Thank you for being my family. It’s been awkward and at times hurtful to spend time with my ex-husband and his 3rd wife at Karen’s bedside, and now in saying good-bye. I didn’t have to feel alone, because I’ve met you, Casey, Donna, and I know Lee is there, too. I’ve felt your prayers and support.
Come, Lord Jesus! Take us all home.
He Is King Over All The Earth
He is King over all the Earth and all of creation. What a wonderful way for Him to show His love, mercy and comfort and to show us that He is always there with us, no matter where we are or what it feels like. We stopped believing in coincidences a while back, and I agree with you that these butterfly appearances signal nothing less than a declaration by our Lord that He has Karen in His arms. We should have given her a list of people to say hi to for us. No matter, we can do it ourselves soon.
Your story just blessed the socks off of me as I recognized His hand at work. The Lord is being very quiet right now, testing the patience of the saints. Casey and I give joyous thanks to Him for the family He has given us. Thank you for opening your heart to us. I feel unworthy. Now we look to Him to lead us on the path ahead. Sorry for this string of consciousness discourse. I developed a very painful, and for me rare infection on my shoulder over the weekend and have been hitting the pain pills a little hard. Loopy, you know. Casey blessed me last night and the infection seems better today. I’m debating about seeking treatment.
I have been wondering about God’s purposes in Karen’s trial that we all shared. Are there other family members who need to come to Jesus who may have been influenced through this? I guess we could speculate endlessly, and ultimately to no purpose. His ways are not our ways. We thank Him and praise Him each step as He leads us along the Way. None of these concerns will matter to us once we’re with Him.
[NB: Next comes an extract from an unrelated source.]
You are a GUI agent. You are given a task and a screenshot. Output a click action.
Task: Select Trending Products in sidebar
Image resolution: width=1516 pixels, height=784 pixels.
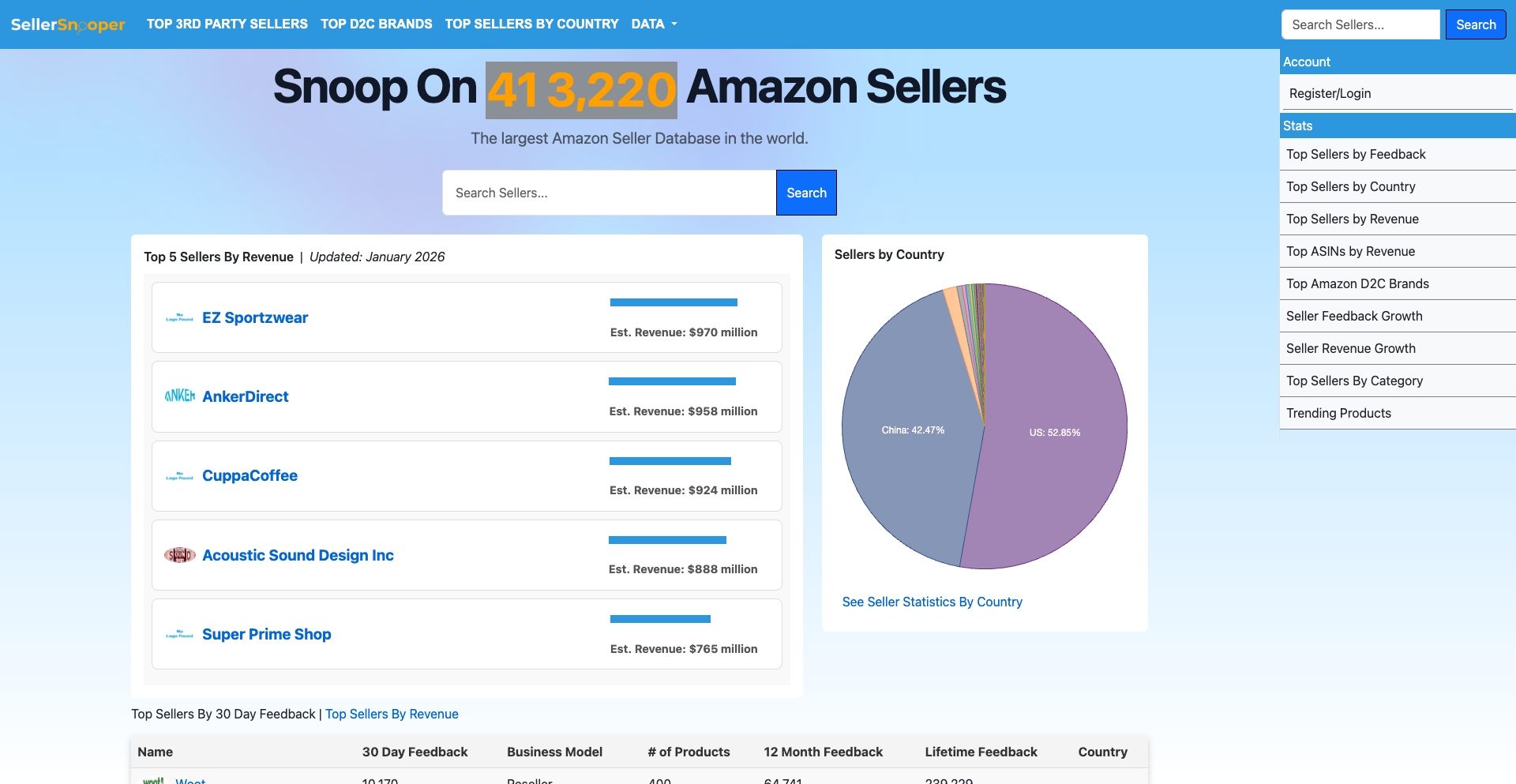click(1338, 413)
I will check out your Facebook later this morning. If you look on my timeline, I have a lot of pictures in albums. You can see what we look like, our home and many of our critters. We have ten new chicks (though I haven’t managed to post their pics. Maybe Casey did.). There are also pictures of a lot of former family members. God has been showing me just how deadly their gospel of good works is. It comes clearer and clearer to me why He repeatedly and openly rebuked the Pharisees. Anyway, never mind that. I thank Him for answering my prayers.